Since its been a year since the Windows 2000 release and everyone seems to have their own opinions about Windows 2000 after the first year, I decided to list my own discoveries and insights.
In April 2000 I started with Windows 2000 Server by upgrading our Primary Domain Controller from NT Service Pack 6 to Windows 2000 as well as added the second processor to our server. The installation appeared to go well but shortly after that we started getting weird errors and occasionally users were unable to access the server until I rebooted it. This led to me creating a new Window 2000 Domain Controller and converting it to the PDC emulator. Once that machine was up and running good I wiped out the original machine and rebuilt it from scratch. That machine is now running as our Terminal Server and hasn't had any lockups since I modified our Norton Antivirus install to not run autoprotect on all the Terminal Server sessions (There appears to be a memory problem running NAV Corp 7.0 on Windows 2000 Terminal Server).
August 2000 we converted our last NT 4.0 Domain Controller to Windows 2000 by doing a clean install. We also added the second processor to that machine at the time. This install involved replicating the Active Directory over our 128K Wide Area Network, which we were never able to get to work with NT4.0. It was a slow replication but we had the domain controller up and running before the users were back the next day with no problems. That server has been up and running both as a Domain Controller, File Server, and now also a Terminal Server.
Once the last NT4.0 Domain Controller was upgraded I converted our domain from mixed to native mode. This is the easiest step in the upgrade since all that is involved is the click of a button and it is done.
The best parts of the Windows 2000 AD in our situation are Sites, to allow our users to log on to the nearest controller (before that some users were logging out over our WAN links), Organizational units, to allow us to set up specific policies for all our branches and departments, and Group Policies, which is making my job administering the network much simpler.
The biggest problem I have is that our Antivirus will not run properly on our Terminal Server without a nightly reboot to free the memory. If anyone has solved this issue I would appreciate any help they can provide.

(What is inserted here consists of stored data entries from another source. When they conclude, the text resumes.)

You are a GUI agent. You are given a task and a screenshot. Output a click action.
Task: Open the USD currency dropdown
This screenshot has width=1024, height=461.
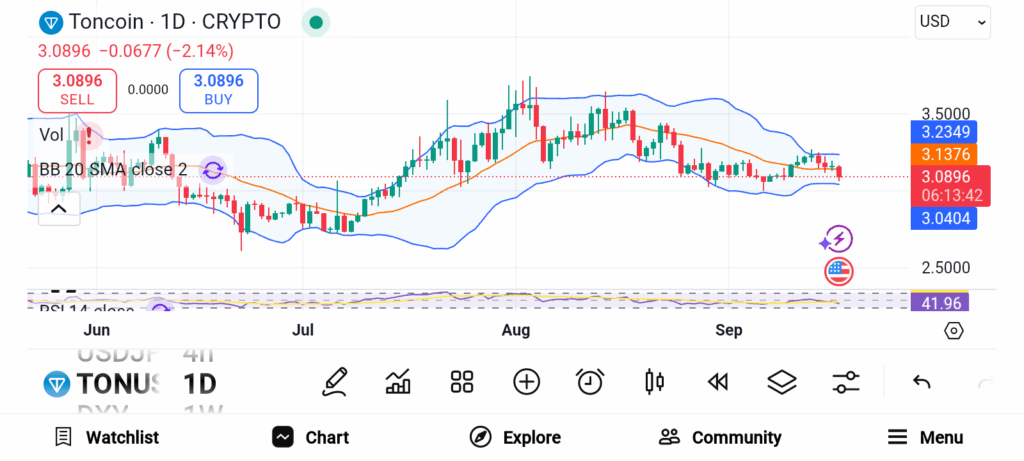pos(952,21)
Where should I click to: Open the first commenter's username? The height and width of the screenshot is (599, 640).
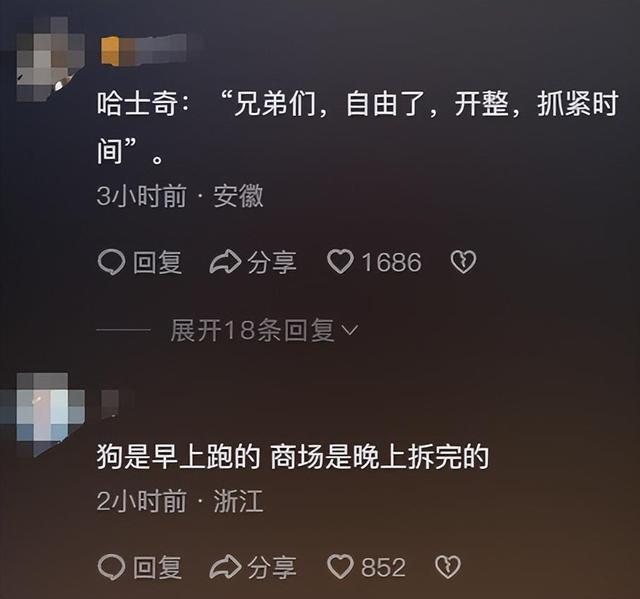click(x=144, y=51)
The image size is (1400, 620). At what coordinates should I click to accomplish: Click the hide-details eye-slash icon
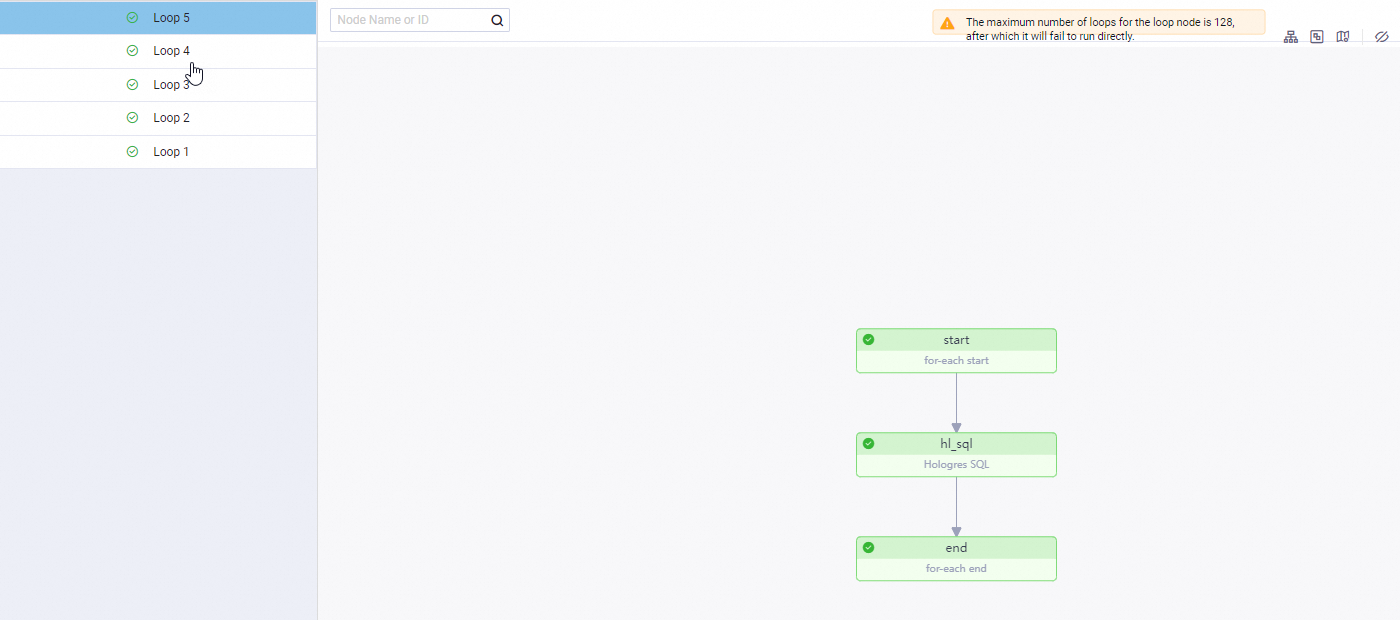pyautogui.click(x=1381, y=36)
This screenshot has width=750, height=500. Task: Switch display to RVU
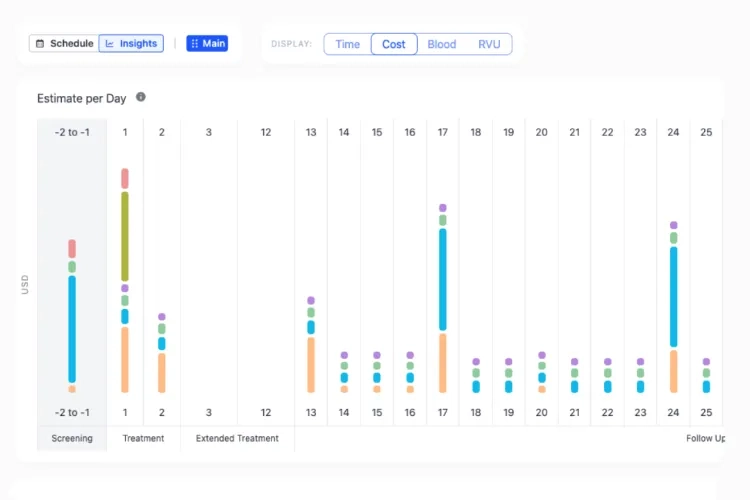coord(489,44)

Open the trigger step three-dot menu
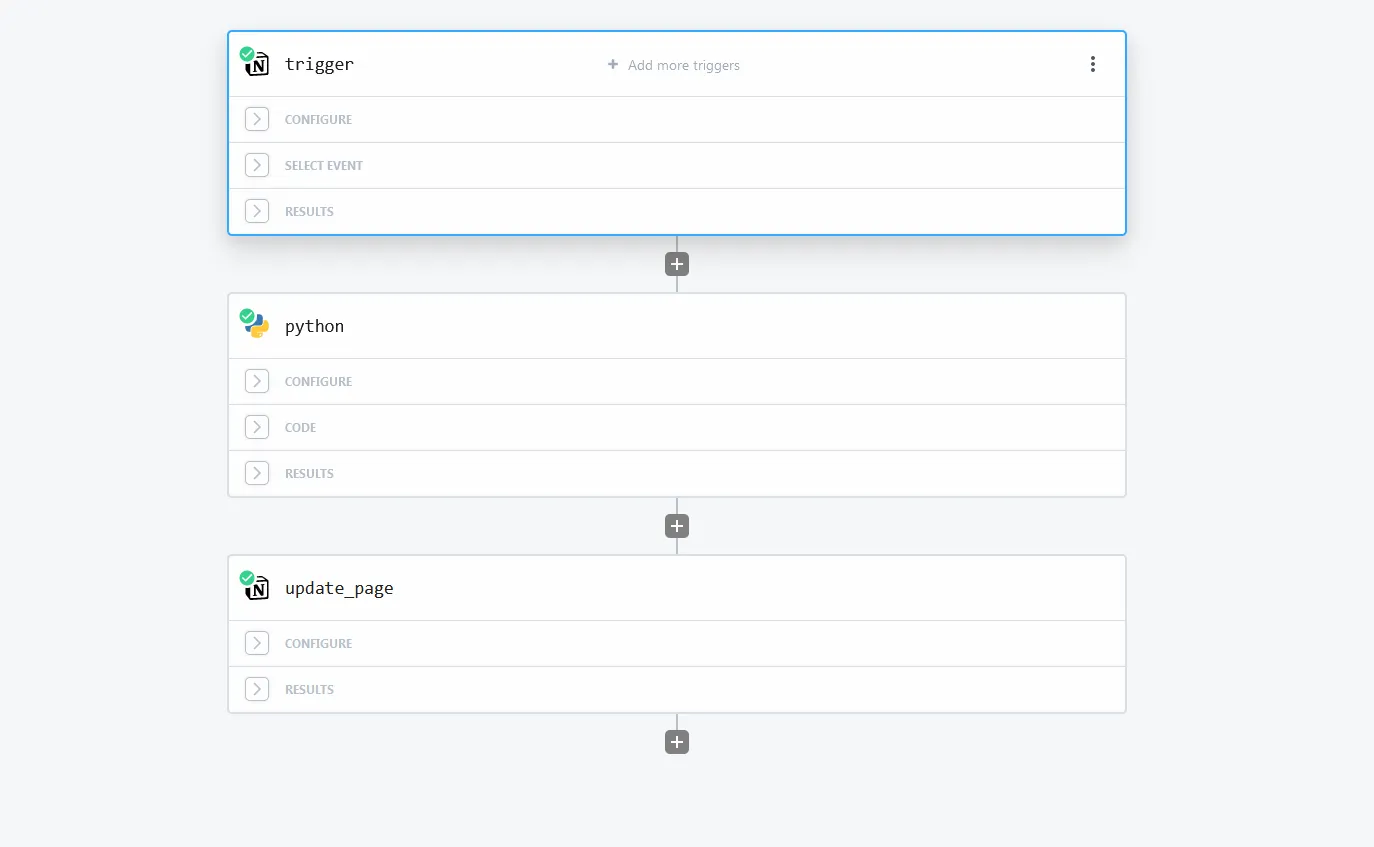[1092, 64]
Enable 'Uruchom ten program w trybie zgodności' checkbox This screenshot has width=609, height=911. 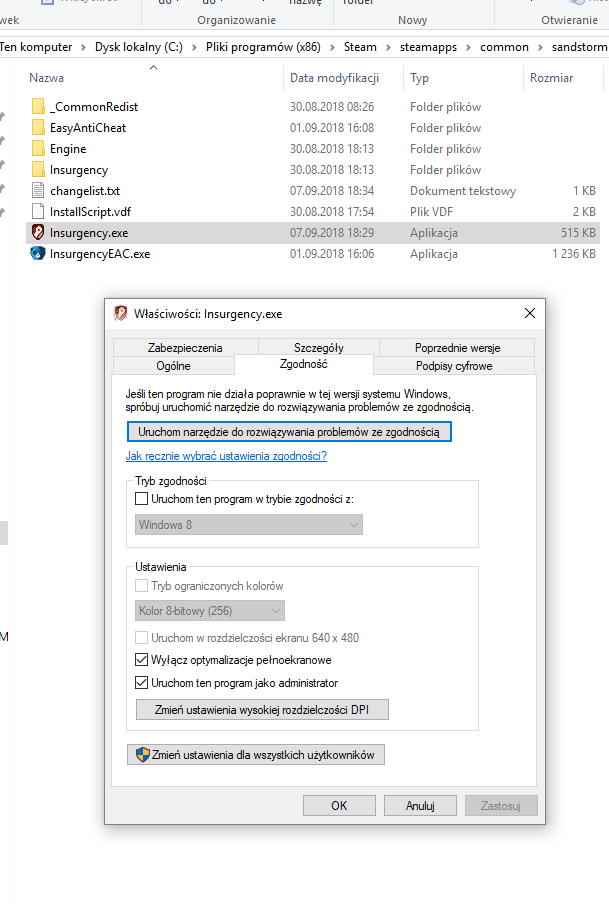click(x=141, y=499)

The biggest thing I can stress about server installation is to do a clean install wherever you can. Upgrade your PDC to Windows 2000 then add a new Domain Controller and make it the new PDC (turning the old PDC into a member server is probably the easiest) then rebuild the old server.

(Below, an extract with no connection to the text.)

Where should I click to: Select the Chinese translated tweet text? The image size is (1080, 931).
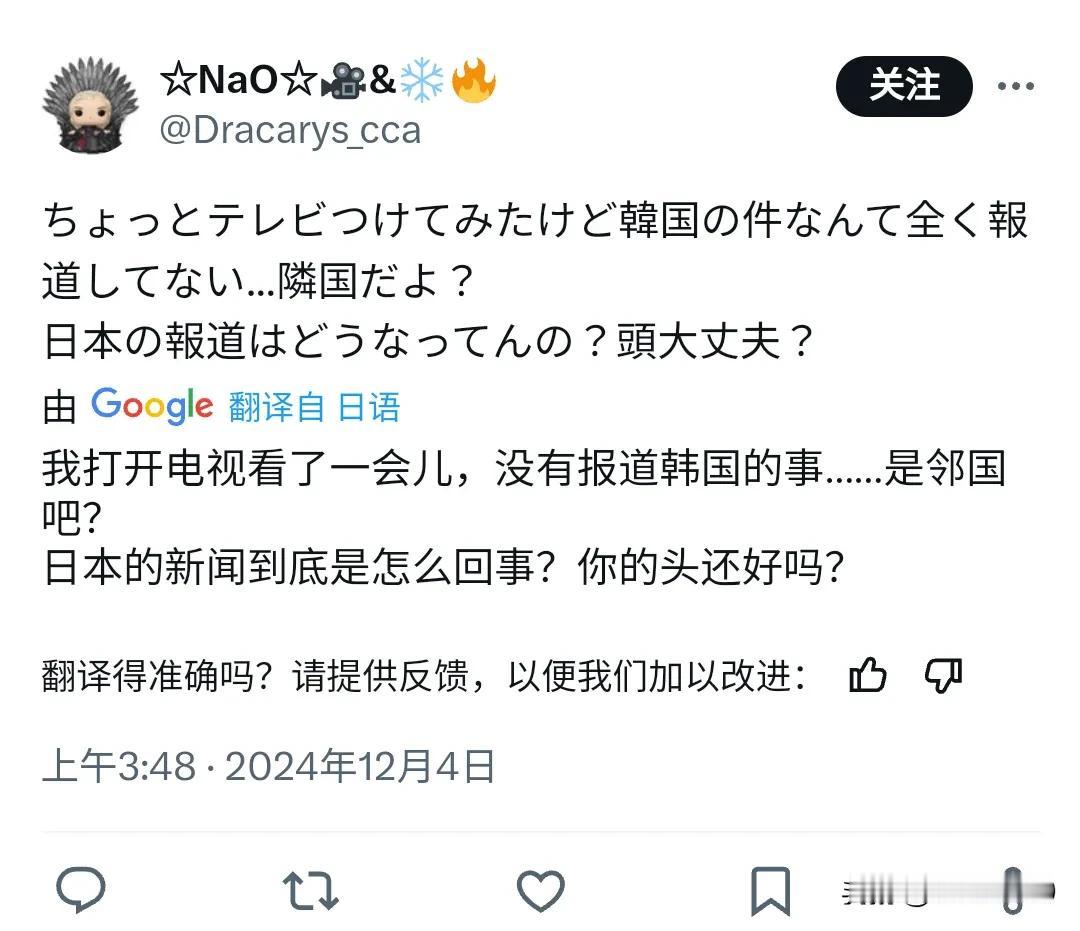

Also make sure to backup the old server first in case of any problems.
We started upgrading our workstations to Windows 2000 Professional during RC2 when I set up my own workstation. The first thing I had the released version of Windows 2000 installed on was our Sales Managers laptop so he could have better mobile support and be able to use a USB flashcard reader (for a digital camera). Again I made the mistake of doing an upgrade from NT4.0 which led to a clean reinstall when he started complaining about things not working. We did a number of upgrade installation that have come back and haunted us until we wiped the machine out and rebuilt it from scratch.

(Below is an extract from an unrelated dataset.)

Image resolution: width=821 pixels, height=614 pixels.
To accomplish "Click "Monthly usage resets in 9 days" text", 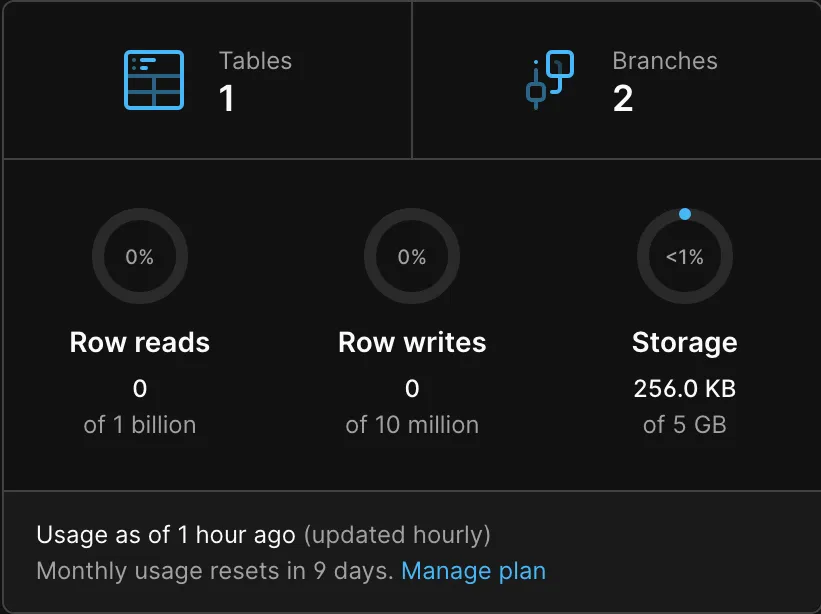I will pos(215,571).
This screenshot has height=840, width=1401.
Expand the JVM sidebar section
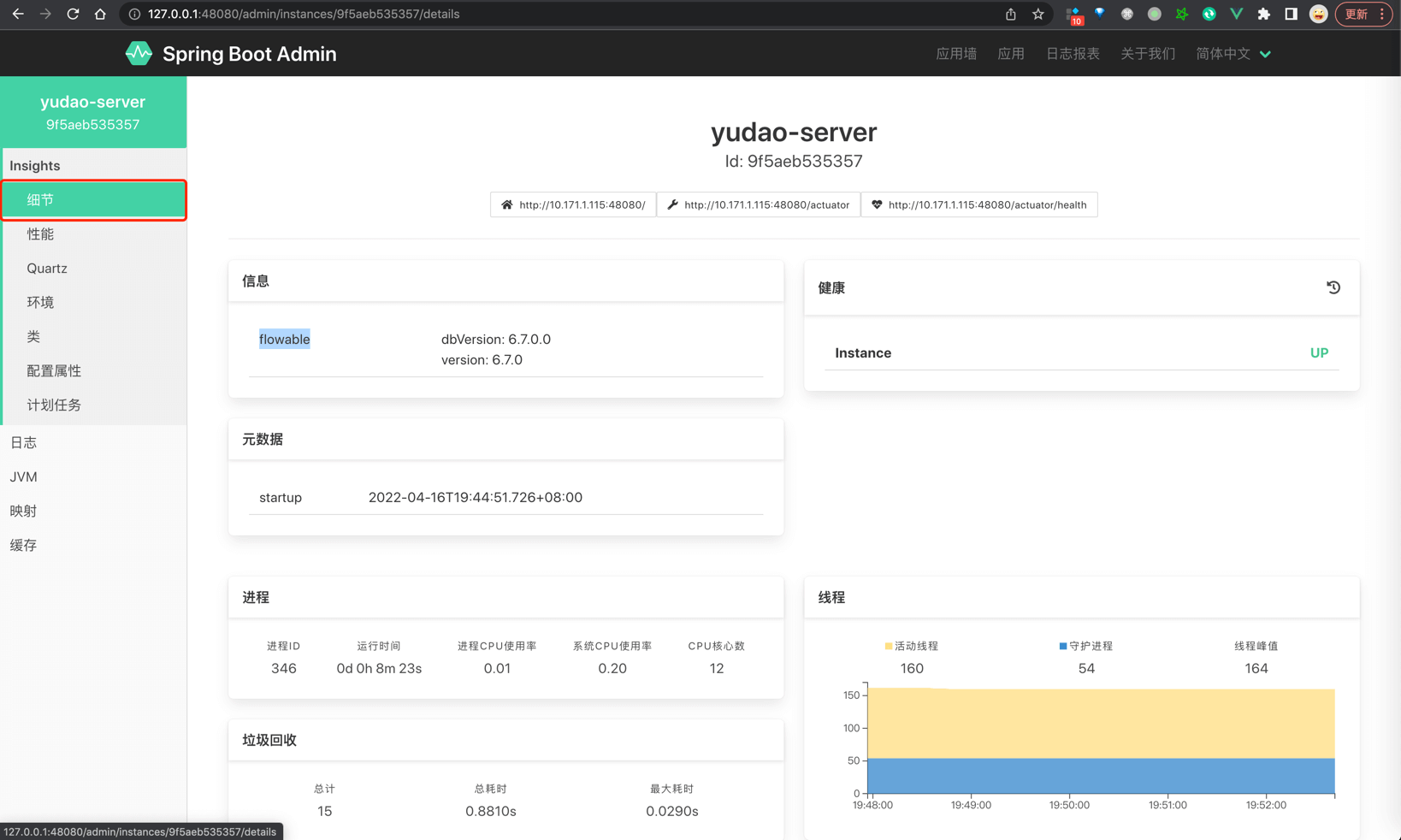tap(24, 476)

My first rule of Windows 2000 Deployment
If you can avoid upgrading the existing operating system do so at all costs.
We have installed about 80 of our 150 desktops to Windows 2000 and converted another 20 to Thin Clients over the last year with an almost perfect track record. Almost all of the problems we have encountered involve unsupported hardware or software.
My second rule of Windows 2000 Deployment
When you are doing a migration to Win2K Pro make darn sure your hardware is supported and test the software very well.
We had one program that works with Win2k Pro with no problem but as soon as we installed Service Pack 1 it stopped working, so also check before applying any service packs.
I believe Windows 2000 is probably the best Windows operating system released yet. It is very stable (I've rarely rebooted the servers, mainly because I am used to NT where I had a weekly scheduled reboot), Fairly easy to install using unattended installation or Sysprep/Ghost, user friendly, and powerful. The biggest downside is system requirements, though I am running it on an old IBM Thinkpad (Pentium 150, 80MB ram, and 2GB HardDrive) with far better results than I had with Windows 98.